Work instructions:
1/ What chance did the Institute classes give, according to the passage about Gideon and Noah, that Gideon would kill Noah?
2/ Please rewrite the passage about Gideon and Noah from the words "I love the sardonic" through the words "course, was 0%.", swapping "Gideon" for "the rebel leader".

Provided text:
__________________________________________________

I love the sardonic comment inserted here: “And now the king was not so much concerned about his people as he was about his own life; nevertheless Gideon did spare his life” (Mosiah 19:8). We used to ask our Institute classes, what are the chances that Gideon was going to succeed here and kill Noah. The answer, of course, was 0%. 

Why? Gideon was stronger. He had Noah right up on that tower. Remember, however, what Abinadi had prophecied about Noah:

Mosiah 17: 

“17 Yea, and ye shall be smitten on every hand, and shall be driven and scattered to and fro, even as a wild flock is driven by wild and ferocious beasts.

“18 And in that day ye shall be ahunted, and ye shall be taken by the hand of your enemies, and then ye shall suffer, as I suffer, the pains of bdeath by fire.”

Maurine

We see this prophecy literally fulfilled. God both inspires his prophets and honors their words.  Let’s see how this plays out with Noah. Apparently overwhelmed by the Lamanite forces, Noah tells his people to flee into the wilderness with their women and children. In this way, they are traveling too slowly, so Noah “commanded” that the men, leave their wives and children behind.

__________________________________________________

Supplied information:
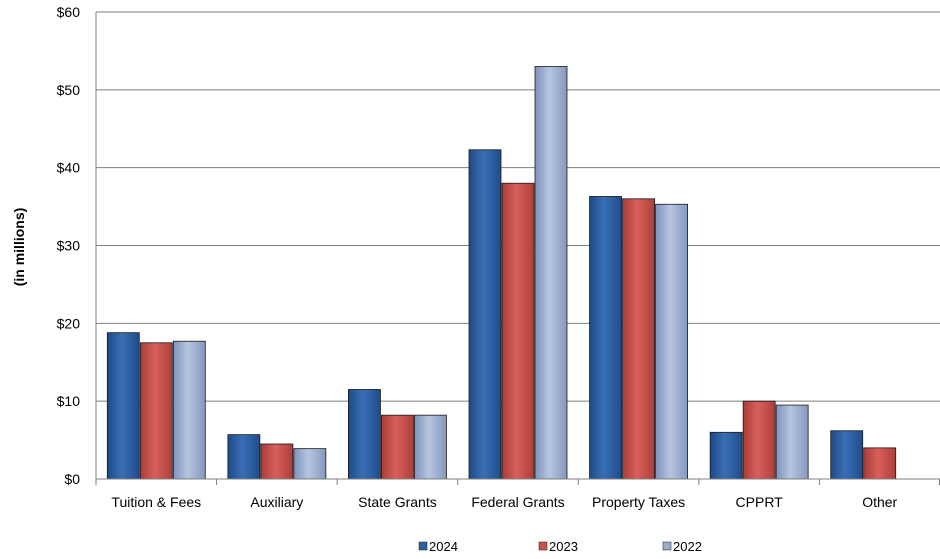  What do you see at coordinates (543, 546) in the screenshot?
I see `legend-swatch-2023` at bounding box center [543, 546].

__________________________________________________

Replies:
1/ 0%

2/
I love the sardonic comment inserted here: “And now the king was not so much concerned about his people as he was about his own life; nevertheless the rebel leader did spare his life” (Mosiah 19:8). We used to ask our Institute classes, what are the chances that the rebel leader was going to succeed here and kill Noah. The answer, of course, was 0%.